Ilana Pinsky, psicóloga e pesquisadora, estuda saúde mental e sua relação com a sociedade. A literatura científica destaca a importância de orientar famílias sobre diagnósticos de saúde severos.
Meu paciente João tinha apenas 10 anos quando sua mãe foi diagnosticada com um câncer agressivo. Nunca lhe explicaram a gravidade da situação. Durante a internação de quase um ano, João não foi levado nenhuma vez ao hospital para vê-la. A única comunicação que recebeu foi um bilhete informando que a mãe voltaria em breve para casa, o que, de fato, nunca aconteceu.
Na última conversa que tivemos, João expressou sua tristeza pela falta de comunicação adequada durante o período difícil que enfrentou. Ele destacou a importância de uma conversa honesta e aberta em situações delicadas como aquela. A partir desse momento, trabalhamos juntos para melhorar a comunicação em sua família, visando fortalecer os laços e promover um ambiente mais acolhedor para todos.
Comunicação na Família: Importância e Desafios
Após a morte, a família, incluindo o pai, não abordou o assunto de forma clara. Foi como se a mãe dele tivesse desaparecido no ar. Por que as coisas se passaram assim? Talvez a família pensasse que, dessa forma, estaria poupando o menino de sofrimento. Talvez julgasse que ele não percebia o que se passava à sua volta. Pode ser que os adultos estivessem tão envolvidos com a própria dor que não tenham considerado o pequeno espectador ao lado. O fato é que, aos 25 anos, Alexandre ainda enfrenta o desafio de processar o acontecido e continua a viver o luto pela perda da mãe.
Diagnósticos severos, ameaçadores à vida ou crônicos são uma realidade frequente para pais de crianças e adolescentes em todo o mundo. Nos Estados Unidos, estima-se que 14% das pessoas diagnosticadas com câncer têm filhos menores de idade. No Japão, 56 mil novos pacientes com câncer diagnosticados por ano têm filhos ainda dependentes.
Embora diagnósticos severos de saúde dos pais impactem a família toda, tradicionalmente o foco é no paciente, deixando em segundo plano a comunicação para outros membros da família, particularmente filhos menores de idade. A literatura sobre esse gap relata essa atitude não só com relação ao câncer. Essa conduta também se dá diante de várias outras condições como esclerose múltipla, anemia falciforme, HIV, depressão.

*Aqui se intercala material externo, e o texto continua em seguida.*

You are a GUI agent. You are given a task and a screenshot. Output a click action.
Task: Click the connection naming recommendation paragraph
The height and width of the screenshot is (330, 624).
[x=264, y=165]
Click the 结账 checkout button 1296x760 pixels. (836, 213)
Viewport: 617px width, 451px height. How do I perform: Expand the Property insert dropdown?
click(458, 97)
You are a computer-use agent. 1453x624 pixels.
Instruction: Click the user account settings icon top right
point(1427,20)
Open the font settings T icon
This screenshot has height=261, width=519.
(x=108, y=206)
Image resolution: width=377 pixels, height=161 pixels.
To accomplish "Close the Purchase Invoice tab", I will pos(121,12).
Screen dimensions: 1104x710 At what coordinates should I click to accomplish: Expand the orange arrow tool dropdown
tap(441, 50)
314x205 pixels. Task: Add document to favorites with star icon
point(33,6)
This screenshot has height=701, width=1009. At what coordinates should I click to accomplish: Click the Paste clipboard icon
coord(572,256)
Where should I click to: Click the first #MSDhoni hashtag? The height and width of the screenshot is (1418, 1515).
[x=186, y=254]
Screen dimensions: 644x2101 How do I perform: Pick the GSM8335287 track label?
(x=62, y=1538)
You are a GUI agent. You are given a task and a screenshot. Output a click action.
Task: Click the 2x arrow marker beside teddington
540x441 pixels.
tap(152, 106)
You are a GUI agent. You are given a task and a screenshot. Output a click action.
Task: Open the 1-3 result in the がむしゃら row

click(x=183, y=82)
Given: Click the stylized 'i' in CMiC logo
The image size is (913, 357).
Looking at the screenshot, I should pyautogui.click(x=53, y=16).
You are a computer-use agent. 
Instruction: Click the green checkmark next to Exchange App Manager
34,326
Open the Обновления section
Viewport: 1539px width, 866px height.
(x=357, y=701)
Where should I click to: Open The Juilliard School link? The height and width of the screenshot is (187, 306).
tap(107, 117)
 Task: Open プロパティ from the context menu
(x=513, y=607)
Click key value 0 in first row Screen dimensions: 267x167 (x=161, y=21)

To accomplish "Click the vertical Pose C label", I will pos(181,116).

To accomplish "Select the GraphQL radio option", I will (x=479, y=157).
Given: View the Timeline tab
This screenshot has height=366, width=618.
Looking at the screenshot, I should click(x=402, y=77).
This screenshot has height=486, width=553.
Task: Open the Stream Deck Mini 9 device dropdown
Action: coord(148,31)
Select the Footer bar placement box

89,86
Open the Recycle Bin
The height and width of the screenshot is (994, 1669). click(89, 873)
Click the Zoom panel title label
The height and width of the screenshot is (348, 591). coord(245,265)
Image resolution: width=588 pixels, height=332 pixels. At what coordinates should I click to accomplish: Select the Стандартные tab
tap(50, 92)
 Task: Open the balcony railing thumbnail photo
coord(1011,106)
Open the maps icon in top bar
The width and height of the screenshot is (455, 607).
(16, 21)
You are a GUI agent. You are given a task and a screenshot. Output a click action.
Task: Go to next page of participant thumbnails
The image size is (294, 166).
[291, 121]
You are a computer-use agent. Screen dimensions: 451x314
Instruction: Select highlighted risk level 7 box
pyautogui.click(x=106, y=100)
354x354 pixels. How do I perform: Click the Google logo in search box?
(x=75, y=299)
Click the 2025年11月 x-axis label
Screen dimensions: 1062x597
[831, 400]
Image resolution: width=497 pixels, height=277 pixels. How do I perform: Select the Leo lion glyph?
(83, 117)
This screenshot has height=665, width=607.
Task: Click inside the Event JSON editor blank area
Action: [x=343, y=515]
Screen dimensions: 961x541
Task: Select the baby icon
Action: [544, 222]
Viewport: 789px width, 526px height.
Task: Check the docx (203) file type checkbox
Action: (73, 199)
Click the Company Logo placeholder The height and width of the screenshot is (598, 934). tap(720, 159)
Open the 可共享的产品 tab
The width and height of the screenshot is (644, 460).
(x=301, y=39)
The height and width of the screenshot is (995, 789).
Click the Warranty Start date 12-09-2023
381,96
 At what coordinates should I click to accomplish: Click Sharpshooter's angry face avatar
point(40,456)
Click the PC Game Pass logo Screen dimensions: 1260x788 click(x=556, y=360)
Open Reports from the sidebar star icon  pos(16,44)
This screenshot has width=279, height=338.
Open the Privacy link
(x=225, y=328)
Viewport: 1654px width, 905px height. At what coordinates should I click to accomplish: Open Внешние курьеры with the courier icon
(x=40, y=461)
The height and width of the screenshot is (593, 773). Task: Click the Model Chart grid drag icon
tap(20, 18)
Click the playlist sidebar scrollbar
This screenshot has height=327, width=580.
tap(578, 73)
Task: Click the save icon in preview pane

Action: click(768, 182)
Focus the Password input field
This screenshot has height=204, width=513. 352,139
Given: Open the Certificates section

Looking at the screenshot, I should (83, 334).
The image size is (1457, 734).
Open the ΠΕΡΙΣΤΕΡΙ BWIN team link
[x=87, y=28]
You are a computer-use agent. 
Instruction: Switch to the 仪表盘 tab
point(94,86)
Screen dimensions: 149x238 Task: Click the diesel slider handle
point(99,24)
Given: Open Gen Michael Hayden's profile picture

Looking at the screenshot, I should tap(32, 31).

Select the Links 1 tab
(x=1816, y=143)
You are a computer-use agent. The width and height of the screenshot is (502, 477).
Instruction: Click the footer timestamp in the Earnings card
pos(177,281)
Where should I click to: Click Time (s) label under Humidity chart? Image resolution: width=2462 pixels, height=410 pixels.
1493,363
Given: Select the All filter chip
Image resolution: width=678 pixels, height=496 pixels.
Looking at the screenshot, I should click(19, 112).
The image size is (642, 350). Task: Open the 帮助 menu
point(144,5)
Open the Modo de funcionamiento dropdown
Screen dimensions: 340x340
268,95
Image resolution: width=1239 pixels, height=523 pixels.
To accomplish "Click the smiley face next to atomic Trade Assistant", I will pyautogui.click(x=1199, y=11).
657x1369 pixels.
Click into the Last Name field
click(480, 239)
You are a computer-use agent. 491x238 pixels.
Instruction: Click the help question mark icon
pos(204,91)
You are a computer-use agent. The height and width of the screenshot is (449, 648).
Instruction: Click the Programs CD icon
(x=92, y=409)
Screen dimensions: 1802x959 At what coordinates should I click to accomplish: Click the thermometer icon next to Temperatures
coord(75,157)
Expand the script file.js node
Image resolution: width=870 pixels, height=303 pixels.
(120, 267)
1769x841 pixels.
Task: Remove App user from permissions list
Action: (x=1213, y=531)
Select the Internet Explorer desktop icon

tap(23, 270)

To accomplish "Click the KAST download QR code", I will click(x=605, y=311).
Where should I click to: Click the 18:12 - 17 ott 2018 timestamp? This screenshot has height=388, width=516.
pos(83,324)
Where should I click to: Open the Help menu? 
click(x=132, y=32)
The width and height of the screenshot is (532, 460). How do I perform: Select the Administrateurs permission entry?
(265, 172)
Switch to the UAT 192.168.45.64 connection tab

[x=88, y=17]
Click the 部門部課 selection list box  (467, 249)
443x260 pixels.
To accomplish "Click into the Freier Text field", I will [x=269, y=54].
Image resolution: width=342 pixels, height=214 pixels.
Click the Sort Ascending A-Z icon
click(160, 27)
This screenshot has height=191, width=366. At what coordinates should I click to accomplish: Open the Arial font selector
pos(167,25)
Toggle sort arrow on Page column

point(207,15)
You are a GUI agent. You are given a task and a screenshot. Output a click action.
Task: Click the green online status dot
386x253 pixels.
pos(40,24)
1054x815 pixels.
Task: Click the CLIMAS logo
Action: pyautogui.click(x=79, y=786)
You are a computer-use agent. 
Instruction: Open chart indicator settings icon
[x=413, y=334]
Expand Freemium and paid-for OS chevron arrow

A necessidade de orientar famílias sobre como comunicar situações de saúde complexas impulsionou uma área específica de pesquisa. Entre os principais grupos dedicados a essa questão está o departamento de Psiquiatria de Oxford, na Inglaterra. Esse grupo não apenas publica estudos significativos, mas também organiza materiais e workshops para apoiar pais, famílias e profissionais de saúde.
Há alguns anos, pesquisadores e clínicos de Oxford, em parceria com colegas de universidades ao redor do mundo de países desenvolvidos e em desenvolvimento, reuniram-se para publicar uma série de diretrizes sobre a comunicação entre profissionais de saúde, pais e filhos menores de idade sobre doenças graves dos pais.
Existem várias razões para incluir os filhos na transmissão de informações sobre as doenças de um genitor. Discordando de pensamentos mais tradicionais, as crianças são altamente perceptivas e notam alterações na rotina da casa, mudança no comportamento dos pais, surgimento de medicamentos e as sistemáticas visitas a médicos. Sentem ainda a tensão no ambiente, percebendo que algo está errado, mesmo que não compreendam completamente a situação.
Sem informações claras, elas tentam entender por conta própria o que está ocorrendo, frequentemente criando cenários mais terríveis do que a realidade. Além da experiência clínica, a literatura científica aponta que esclarecimento correto sobre a doença de um dos pais pode fortalecer a confiança dentro da família e melhorar o bem-estar emocional. Sem romantizar essa difícil.